Por Daniel Neves
Existe
um fator que mencionamos na raiz do projeto Zine Gueto – Metragem e que
transformou a maneira de se fazer cinema, qual seja, a mudança na captação de
película, material extremamente caro e sensível, para o digital, mais barato e
mais ágil. Com o avanço da tecnologia cresceu a quantidade de pessoas que
puderam ter acesso aos equipamentos mínimos para se produzir filmes. No Brasil
dos últimos 15 anos, vamos observar diversos grupos do chamado cinema
independente, feito com poucos recursos, mais autoral, e em boa parte dos casos
por fora de editais públicos.
Historicamente
o cinema sempre foi uma arte cara, basta notar o modelo americano dos grandes
estúdios, mega corporações que monopolizam o processo de produção e distribuição
em quase todo o mundo. Essa indústria centralizadora na forma afeta também o
conteúdo através de uma padronização da criação artística e temática, onde os
filmes são produtos descartáveis feitos em larga escala.
Por
fora do domínio de Hollywood, estão os cinemas nacionais que lutam
incessantemente para ter uma pequena fatia do mercado de distribuição em seus
próprios países e, é claro, o dito “cinema de arte”, supostamente contraponto
da indústria que se reduz a fazer filmes para meia dúzia de intelectuais de
festivais. Esses filmes, embora nem se comparem ao orçamento americano,
inclusive estando praticamente a margem deste, ainda são caros, considerando os
valores para a maioria da população brasileira, por exemplo.
O
fato de um filme ser feito com ou sem dinheiro não determina necessariamente a
sua qualidade enquanto arte que toca o público e diz algo sobre a vida. A
questão aqui é mais objetiva, trata – se das condições que se tem para fazer.
Ora,
se já é difícil fazer filmes sem grana, imagine nas periferias urbanas, locais
geralmente afastados dos centros e espaços culturais, onde educação, transporte
e saúde são precários, há uma desgastante carga horária de trabalho, problemas
com saneamento básico e condições de moradia, falta de segurança.
Para
quem é periférico, o buraco é mais embaixo, temos que sobreviver, temos que
pagar conta, segurar as tretas do dia – dia. Sem poder fazer um curso de cinema, temos de lidar com os desafios da nossa vida pessoal e com a incompetência
de um estado corrupto que é sustentado por nós.
Como,
então, vamos fazer cinema? Certamente queremos falar de nossas vivências, de
nossas raízes, das mazelas que presenciamos, romper com a imagem que a mídia
faz do gueto, é de dentro do processo.
Nesse
contexto, surgiram diferentes “coletivos” nas quebradas das metrópoles
brasileiras, Cine Becos, Cine Escadão, Éguas Audiovisual, Cinema da Baixada
Fluminense, Filmagens Periféricas e o NCA (Núcleo de Comunicação Alternativa).

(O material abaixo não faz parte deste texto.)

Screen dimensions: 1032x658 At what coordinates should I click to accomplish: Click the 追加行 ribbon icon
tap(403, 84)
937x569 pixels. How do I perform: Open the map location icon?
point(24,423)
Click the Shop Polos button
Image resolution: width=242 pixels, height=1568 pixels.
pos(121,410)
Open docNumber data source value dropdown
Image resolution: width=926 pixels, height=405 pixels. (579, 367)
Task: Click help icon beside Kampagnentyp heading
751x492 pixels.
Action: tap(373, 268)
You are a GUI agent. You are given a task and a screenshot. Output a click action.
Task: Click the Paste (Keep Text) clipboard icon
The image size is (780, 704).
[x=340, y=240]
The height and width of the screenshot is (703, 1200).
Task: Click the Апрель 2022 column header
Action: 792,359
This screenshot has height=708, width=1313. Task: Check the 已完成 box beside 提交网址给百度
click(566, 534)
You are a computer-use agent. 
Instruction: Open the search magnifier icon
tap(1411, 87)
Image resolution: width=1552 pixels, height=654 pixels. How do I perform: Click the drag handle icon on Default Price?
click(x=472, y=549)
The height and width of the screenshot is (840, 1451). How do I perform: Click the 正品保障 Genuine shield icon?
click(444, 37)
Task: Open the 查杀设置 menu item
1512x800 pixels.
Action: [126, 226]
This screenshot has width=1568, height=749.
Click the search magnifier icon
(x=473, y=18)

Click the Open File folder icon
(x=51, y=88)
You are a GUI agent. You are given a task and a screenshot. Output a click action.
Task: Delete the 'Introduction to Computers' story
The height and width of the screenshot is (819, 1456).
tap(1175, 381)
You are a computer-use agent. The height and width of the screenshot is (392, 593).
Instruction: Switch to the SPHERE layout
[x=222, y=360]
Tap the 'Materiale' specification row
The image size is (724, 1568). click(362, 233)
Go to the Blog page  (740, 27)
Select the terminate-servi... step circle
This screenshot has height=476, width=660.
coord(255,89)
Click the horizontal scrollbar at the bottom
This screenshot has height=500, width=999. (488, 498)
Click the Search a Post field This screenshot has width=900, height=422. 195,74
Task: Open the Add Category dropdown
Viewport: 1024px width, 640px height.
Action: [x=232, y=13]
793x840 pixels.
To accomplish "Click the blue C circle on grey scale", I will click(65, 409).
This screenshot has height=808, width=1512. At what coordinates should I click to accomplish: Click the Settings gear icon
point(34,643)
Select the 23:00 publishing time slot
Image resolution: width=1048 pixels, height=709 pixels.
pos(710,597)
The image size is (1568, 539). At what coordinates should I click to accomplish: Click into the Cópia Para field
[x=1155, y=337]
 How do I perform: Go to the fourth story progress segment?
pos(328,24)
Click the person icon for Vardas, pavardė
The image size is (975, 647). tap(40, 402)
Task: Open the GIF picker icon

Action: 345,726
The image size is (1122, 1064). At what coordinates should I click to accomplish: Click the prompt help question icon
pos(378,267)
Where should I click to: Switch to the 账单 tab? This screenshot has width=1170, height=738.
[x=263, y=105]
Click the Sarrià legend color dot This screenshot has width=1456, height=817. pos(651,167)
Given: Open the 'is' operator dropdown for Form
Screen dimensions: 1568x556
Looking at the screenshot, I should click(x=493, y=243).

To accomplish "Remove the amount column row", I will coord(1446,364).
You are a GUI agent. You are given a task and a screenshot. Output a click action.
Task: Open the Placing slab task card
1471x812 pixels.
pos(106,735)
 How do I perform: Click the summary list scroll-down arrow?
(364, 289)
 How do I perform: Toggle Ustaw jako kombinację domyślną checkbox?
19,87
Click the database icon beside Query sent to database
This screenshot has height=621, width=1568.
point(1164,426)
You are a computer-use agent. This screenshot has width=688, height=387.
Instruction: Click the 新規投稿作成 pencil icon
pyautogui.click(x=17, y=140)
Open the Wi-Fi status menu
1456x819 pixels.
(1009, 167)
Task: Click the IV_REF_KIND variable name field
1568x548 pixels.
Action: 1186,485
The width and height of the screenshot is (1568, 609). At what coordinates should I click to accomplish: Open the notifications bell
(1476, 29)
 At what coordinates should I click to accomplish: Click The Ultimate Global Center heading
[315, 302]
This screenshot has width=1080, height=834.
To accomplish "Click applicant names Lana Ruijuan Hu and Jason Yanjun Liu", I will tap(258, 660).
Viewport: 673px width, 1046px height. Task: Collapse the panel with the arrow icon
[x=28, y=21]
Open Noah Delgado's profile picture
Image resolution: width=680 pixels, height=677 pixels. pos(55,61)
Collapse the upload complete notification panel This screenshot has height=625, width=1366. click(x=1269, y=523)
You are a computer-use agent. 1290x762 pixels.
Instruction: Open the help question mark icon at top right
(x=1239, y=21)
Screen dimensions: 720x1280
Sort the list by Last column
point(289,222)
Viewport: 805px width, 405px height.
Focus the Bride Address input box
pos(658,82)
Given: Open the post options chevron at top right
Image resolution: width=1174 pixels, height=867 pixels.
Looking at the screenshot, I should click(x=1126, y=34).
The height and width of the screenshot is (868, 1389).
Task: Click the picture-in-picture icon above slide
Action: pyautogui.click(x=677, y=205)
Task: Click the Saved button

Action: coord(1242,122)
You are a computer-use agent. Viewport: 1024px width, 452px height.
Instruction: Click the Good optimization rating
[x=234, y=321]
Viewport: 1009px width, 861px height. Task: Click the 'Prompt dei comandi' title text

Essa efervescência na cena do vídeo tem uma ligação com o atual movimento de
cultura periférica como um todo, na literatura, no teatro, na música.
Porém,
não nos enganemos ao criar uma “vanguarda cultural” diferenciada nas quebradas,
nem pensemos que estas se reduzem a violência e pessoas alienadas que não sabem
a verdade política do mundo. A cultura sempre existiu pelos guetos, será que
teremos de relembrar Cartola, Nelson Cavaquinho, Viola Nordestina, Roda de
Choro e a imensa diversidade cultural que constitui a nossa história, desde os
ambientes rurais aos urbanos?
O
cinema de periferia, em alguns filmes, traz muito essa ideia da cultura
popular, inclusive quando faz exibições no próprio bairro, geralmente para
pessoas que fizeram ou vivenciaram o processo do filme. Num encontro que traz
reflexão, mas traz prazer, como ouvir o sambista tocando no boteco.
Todavia,
não temos como afirmar que existe um único cinema de periferia, na verdade isso
é mais uma generalização acadêmica que se refere a grupos embrionários de algo que está
dando os primeiros passos. São várias periferias, mais do que isso, várias
pessoas que tem sua visão, sua experiência, seus anseios. Além disso, essa
identificação geográfica carrega outros problemas, por exemplo, o que é
periferia? Como definir um cinema apenas pela sua localização exata? Se é feito
no centro não vale? Quais bairros se enquadrariam nisso? Quem define?
Hoje,
na Companhia Bueiro Aberto, costumamos dizer que não estamos no cinema do
gueto, mas no gueto do cinema, isto é, todo filme produzido de forma
independente, fora da grande indústria, sem tentar equalizar isso a partir de
onde mora ou como vivem as pessoas que fazem o trabalho.
Esse
cinema independente tem um lugar privilegiado, a liberdade artística, ele não
precisa se submeter a qualquer padrão, seja do mercado, seja político, seja
estético, pode criar sua própria maneira de fazer, experimentar os gêneros.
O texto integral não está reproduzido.